Con los madrugones que tengo que pegarme, prácticamente a las diez de la noche estoy en estado de zombificación absoluta pero ayer cometí el error fatal de pretender ir al cine, ni más ni menos que a las diez y media de la noche.
Resulta que iban a proyectar en la Filmoteca The Queen en versión original subtitulada y como a mí la película me dejó más bien decepcionado consideré que a lo mejor era el doblaje el culpable de mi desdén hacia la película de Stephen Frears.
Cuando leí en EL PAÍS de ayer un ditirámbico comentario de Marcos Ordóñez sobre la actuación de Helen Mirren, tuve la sensación de que yo había visto una película distinta o que a lo mejor no estaba yo muy inspirado el día que fui a verla o vaya usté a saber...
Total, que me fui a la Filmoteca a las diez de la noche (cuando yo a esa hora estoy ya escuchando Hora 25 tapadito...) con dos amigas para presenciar esa epifanía, leído el artículo del señor Ordóñez, que supone la actuación de Helen Mirren.
Y entonces al llegar a la taquilla, cartelito adherido a la misma donde se decía que por causas ajenas a la empresa la película se proyectaría en versión doblada.

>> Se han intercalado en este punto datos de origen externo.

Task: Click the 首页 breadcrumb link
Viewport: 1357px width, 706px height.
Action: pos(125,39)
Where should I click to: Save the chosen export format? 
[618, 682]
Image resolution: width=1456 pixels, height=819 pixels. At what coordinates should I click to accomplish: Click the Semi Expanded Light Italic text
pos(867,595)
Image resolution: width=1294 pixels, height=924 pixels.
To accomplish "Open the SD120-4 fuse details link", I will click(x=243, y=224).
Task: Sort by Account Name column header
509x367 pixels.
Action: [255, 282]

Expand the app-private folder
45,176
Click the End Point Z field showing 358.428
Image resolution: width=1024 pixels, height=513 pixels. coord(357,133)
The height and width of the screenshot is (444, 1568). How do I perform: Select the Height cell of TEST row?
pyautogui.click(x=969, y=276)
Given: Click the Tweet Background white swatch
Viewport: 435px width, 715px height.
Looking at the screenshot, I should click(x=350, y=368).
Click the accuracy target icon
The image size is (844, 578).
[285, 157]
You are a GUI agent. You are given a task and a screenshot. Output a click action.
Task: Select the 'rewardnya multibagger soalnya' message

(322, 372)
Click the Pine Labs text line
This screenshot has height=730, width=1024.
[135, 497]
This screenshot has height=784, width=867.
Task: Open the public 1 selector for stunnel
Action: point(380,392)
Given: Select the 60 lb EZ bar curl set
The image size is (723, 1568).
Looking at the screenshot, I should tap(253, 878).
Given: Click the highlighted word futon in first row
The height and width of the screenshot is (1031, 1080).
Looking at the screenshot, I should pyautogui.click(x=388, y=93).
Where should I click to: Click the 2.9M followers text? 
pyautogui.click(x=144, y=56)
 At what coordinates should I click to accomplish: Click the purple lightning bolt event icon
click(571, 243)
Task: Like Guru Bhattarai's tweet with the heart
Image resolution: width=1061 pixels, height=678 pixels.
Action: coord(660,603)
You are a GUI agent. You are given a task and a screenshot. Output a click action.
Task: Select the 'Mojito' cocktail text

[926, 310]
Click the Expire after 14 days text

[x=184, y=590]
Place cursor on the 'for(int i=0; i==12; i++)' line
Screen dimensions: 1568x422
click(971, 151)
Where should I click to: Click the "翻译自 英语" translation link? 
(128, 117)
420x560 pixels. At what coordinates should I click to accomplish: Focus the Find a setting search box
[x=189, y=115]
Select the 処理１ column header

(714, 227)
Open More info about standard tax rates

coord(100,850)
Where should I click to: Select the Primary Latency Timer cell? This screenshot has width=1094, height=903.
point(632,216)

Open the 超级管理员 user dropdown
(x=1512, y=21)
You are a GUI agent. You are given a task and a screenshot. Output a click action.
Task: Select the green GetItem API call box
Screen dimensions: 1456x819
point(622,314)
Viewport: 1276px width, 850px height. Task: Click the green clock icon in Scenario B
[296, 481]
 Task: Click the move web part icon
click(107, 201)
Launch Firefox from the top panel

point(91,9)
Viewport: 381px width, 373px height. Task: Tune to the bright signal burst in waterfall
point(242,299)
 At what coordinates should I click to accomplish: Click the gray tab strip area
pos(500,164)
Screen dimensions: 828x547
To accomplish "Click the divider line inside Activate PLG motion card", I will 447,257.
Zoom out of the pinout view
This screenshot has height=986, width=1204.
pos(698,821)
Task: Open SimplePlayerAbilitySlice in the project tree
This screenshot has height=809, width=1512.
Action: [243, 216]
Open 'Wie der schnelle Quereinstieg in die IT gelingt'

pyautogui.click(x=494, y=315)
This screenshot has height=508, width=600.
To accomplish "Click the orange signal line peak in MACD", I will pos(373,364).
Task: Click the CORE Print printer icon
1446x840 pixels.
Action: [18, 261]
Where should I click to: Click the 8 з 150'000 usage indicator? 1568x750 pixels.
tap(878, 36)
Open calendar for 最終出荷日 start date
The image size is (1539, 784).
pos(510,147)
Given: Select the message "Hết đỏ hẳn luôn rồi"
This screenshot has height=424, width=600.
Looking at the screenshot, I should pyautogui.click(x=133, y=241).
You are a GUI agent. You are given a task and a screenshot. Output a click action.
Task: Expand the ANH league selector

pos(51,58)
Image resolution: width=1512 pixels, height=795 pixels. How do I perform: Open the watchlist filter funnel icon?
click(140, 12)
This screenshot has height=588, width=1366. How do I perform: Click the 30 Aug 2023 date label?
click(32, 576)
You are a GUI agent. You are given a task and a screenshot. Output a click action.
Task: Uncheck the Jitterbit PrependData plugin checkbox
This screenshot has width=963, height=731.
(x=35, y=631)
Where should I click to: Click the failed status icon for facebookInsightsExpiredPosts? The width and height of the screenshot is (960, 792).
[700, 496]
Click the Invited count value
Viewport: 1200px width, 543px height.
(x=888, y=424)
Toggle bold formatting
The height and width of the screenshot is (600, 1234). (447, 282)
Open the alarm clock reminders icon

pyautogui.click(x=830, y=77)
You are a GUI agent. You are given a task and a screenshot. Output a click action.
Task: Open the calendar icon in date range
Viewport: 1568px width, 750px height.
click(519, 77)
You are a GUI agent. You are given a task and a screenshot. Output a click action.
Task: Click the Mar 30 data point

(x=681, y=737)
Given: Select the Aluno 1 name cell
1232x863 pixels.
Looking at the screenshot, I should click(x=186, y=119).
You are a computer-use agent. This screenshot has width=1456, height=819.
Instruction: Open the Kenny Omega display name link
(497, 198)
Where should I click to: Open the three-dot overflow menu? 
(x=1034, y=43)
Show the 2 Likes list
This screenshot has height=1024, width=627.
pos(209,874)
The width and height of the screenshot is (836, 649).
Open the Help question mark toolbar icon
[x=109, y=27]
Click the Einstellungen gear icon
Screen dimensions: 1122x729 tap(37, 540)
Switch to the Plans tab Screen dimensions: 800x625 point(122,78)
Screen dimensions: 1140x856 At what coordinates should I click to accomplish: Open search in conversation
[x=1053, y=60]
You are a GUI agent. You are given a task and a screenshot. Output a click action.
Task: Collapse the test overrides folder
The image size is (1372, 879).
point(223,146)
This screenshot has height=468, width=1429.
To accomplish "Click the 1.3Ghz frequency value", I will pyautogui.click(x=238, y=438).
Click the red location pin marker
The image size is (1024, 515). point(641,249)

Claro, no era plan de dejar a las amigas solas, sobre todo porque yo era el nexo de unión entre ambas, y total que me volví a zampar la películita doblada en un cine lleno hasta la bandera.
Acabada la proyección, volví a decirme a mí mismo que la culpa debe ser del doblaje...
Acabada la proyección, volví a decirme a mí mismo que la culpa debe ser del doblaje...
Un aliciente fue que me pareció ver a compañeros bloggeros reconocidos por haberlos visto en foto, cosa que me hizo, la verdad, bastante ilu.
Esta mañana me ha costado un trabajo levantarme... Y para postre a primera hora, valga la redundancia, los de primero de la ESO... God save the Queen.